Recast the items below as a numbered list, leaving out the blank lines.

[Start of Provided data]

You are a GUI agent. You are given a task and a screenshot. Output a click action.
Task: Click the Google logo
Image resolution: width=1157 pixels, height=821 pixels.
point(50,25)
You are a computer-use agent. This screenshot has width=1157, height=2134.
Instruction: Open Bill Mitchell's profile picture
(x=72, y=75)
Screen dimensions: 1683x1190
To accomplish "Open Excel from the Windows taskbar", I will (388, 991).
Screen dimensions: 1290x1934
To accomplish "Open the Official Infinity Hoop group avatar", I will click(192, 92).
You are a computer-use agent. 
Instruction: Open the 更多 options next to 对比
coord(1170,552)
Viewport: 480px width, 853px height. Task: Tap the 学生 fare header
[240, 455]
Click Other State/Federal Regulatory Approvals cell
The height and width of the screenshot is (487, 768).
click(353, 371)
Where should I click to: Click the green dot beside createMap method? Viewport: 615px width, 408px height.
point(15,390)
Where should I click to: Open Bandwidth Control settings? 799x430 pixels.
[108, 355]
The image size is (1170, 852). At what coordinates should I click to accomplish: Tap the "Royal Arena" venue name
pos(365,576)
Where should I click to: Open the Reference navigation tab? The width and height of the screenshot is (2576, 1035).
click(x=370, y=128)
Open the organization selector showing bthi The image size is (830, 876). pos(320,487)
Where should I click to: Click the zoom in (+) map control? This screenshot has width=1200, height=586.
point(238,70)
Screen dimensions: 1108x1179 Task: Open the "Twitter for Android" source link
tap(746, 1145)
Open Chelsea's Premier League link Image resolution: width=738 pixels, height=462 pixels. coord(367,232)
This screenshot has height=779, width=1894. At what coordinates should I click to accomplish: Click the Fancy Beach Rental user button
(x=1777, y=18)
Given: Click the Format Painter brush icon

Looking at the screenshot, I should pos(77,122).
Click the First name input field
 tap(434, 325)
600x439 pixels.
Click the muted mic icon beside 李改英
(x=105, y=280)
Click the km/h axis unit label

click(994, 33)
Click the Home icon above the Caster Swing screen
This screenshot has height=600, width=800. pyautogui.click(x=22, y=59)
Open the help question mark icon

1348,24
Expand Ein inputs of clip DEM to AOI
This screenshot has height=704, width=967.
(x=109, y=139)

[End of Provided data]

Result below:
1. You are a GUI agent. You are given a task and a screenshot. Output a click action.
2. Task: Click the Google logo
3. Image resolution: width=1157 pixels, height=821 pixels.
4. point(50,25)
5. You are a computer-use agent. This screenshot has width=1157, height=2134.
6. Instruction: Open Bill Mitchell's profile picture
7. (x=72, y=75)
8. Screen dimensions: 1683x1190
9. To accomplish "Open Excel from the Windows taskbar", I will (388, 991).
10. Screen dimensions: 1290x1934
11. To accomplish "Open the Official Infinity Hoop group avatar", I will click(192, 92).
12. You are a computer-use agent. 
13. Instruction: Open the 更多 options next to 对比
14. coord(1170,552)
15. Viewport: 480px width, 853px height. Task: Tap the 学生 fare header
16. [240, 455]
17. Click Other State/Federal Regulatory Approvals cell
18. The height and width of the screenshot is (487, 768).
19. click(353, 371)
20. Where should I click to: Click the green dot beside createMap method? Viewport: 615px width, 408px height.
21. point(15,390)
22. Where should I click to: Open Bandwidth Control settings? 799x430 pixels.
23. [108, 355]
24. The image size is (1170, 852). At what coordinates should I click to accomplish: Tap the "Royal Arena" venue name
25. pos(365,576)
26. Where should I click to: Open the Reference navigation tab? The width and height of the screenshot is (2576, 1035).
27. click(x=370, y=128)
28. Open the organization selector showing bthi The image size is (830, 876). pos(320,487)
29. Where should I click to: Click the zoom in (+) map control? This screenshot has width=1200, height=586.
30. point(238,70)
31. Screen dimensions: 1108x1179 Task: Open the "Twitter for Android" source link
32. tap(746, 1145)
33. Open Chelsea's Premier League link Image resolution: width=738 pixels, height=462 pixels. coord(367,232)
34. This screenshot has height=779, width=1894. At what coordinates should I click to accomplish: Click the Fancy Beach Rental user button
35. (x=1777, y=18)
36. Given: Click the Format Painter brush icon
37. Looking at the screenshot, I should pos(77,122).
38. Click the First name input field
39.  tap(434, 325)
40. 600x439 pixels.
41. Click the muted mic icon beside 李改英
42. (x=105, y=280)
43. Click the km/h axis unit label
44. click(994, 33)
45. Click the Home icon above the Caster Swing screen
46. This screenshot has height=600, width=800. pyautogui.click(x=22, y=59)
47. Open the help question mark icon
48. 1348,24
49. Expand Ein inputs of clip DEM to AOI
50. This screenshot has height=704, width=967.
51. (x=109, y=139)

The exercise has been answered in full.